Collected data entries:
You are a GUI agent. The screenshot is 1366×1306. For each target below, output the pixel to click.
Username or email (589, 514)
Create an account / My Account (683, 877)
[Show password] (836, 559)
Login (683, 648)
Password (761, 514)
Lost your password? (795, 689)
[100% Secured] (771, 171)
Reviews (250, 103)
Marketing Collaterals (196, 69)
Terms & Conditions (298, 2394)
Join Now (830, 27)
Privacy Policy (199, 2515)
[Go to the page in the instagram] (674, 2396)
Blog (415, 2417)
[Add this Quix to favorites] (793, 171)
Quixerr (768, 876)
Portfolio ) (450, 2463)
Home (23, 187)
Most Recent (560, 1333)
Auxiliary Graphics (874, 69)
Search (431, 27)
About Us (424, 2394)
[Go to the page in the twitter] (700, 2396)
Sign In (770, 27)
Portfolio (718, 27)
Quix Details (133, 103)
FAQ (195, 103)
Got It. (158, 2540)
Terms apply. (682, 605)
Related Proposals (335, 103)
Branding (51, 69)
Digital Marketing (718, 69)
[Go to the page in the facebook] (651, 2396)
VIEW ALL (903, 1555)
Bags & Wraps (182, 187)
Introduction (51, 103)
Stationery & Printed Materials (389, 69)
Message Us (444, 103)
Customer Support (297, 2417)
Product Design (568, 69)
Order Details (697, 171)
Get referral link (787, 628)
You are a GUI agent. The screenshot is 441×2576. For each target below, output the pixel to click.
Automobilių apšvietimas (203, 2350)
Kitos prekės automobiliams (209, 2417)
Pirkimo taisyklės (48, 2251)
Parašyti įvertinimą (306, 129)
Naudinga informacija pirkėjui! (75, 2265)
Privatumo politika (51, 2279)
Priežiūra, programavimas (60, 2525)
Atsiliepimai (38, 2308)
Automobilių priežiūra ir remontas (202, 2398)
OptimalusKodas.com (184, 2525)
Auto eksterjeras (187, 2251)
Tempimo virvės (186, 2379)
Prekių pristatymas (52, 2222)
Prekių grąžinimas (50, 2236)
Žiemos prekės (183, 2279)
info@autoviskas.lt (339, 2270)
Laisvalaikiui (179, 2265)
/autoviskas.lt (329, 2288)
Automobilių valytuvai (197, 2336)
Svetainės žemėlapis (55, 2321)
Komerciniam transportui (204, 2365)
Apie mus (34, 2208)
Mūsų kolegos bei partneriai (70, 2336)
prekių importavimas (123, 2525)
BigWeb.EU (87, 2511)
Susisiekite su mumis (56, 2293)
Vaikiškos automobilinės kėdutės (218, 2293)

◆ **PROBLEM TO WORK ON**
Copy each entry exactly, with nothing added or dropped.

◆ **EXERCISE RESPONSE**
You are a GUI agent. The screenshot is 1366×1306. For each target below, output the pixel to click.
Username or email (589, 514)
Create an account / My Account (683, 877)
[Show password] (836, 559)
Login (683, 648)
Password (761, 514)
Lost your password? (795, 689)
[100% Secured] (771, 171)
Reviews (250, 103)
Marketing Collaterals (196, 69)
Terms & Conditions (298, 2394)
Join Now (830, 27)
Privacy Policy (199, 2515)
[Go to the page in the instagram] (674, 2396)
Blog (415, 2417)
[Add this Quix to favorites] (793, 171)
Quixerr (768, 876)
Portfolio ) (450, 2463)
Home (23, 187)
Most Recent (560, 1333)
Auxiliary Graphics (874, 69)
Search (431, 27)
About Us (424, 2394)
[Go to the page in the twitter] (700, 2396)
Sign In (770, 27)
Portfolio (718, 27)
Quix Details (133, 103)
FAQ (195, 103)
Got It. (158, 2540)
Terms apply. (682, 605)
Related Proposals (335, 103)
Branding (51, 69)
Digital Marketing (718, 69)
[Go to the page in the facebook] (651, 2396)
VIEW ALL (903, 1555)
Bags & Wraps (182, 187)
Introduction (51, 103)
Stationery & Printed Materials (389, 69)
Message Us (444, 103)
Customer Support (297, 2417)
Product Design (568, 69)
Order Details (697, 171)
Get referral link (787, 628)
You are a GUI agent. The screenshot is 441×2576. For each target below, output the pixel to click.
Automobilių apšvietimas (203, 2350)
Kitos prekės automobiliams (209, 2417)
Pirkimo taisyklės (48, 2251)
Parašyti įvertinimą (306, 129)
Naudinga informacija pirkėjui! (75, 2265)
Privatumo politika (51, 2279)
Priežiūra, programavimas (60, 2525)
Atsiliepimai (38, 2308)
Automobilių priežiūra ir remontas (202, 2398)
OptimalusKodas.com (184, 2525)
Auto eksterjeras (187, 2251)
Tempimo virvės (186, 2379)
Prekių pristatymas (52, 2222)
Prekių grąžinimas (50, 2236)
Žiemos prekės (183, 2279)
info@autoviskas.lt (339, 2270)
Laisvalaikiui (179, 2265)
/autoviskas.lt (329, 2288)
Automobilių valytuvai (197, 2336)
Svetainės žemėlapis (55, 2321)
Komerciniam transportui (204, 2365)
Apie mus (34, 2208)
Mūsų kolegos bei partneriai (70, 2336)
prekių importavimas (123, 2525)
BigWeb.EU (87, 2511)
Susisiekite su mumis (56, 2293)
Vaikiškos automobilinės kėdutės (218, 2293)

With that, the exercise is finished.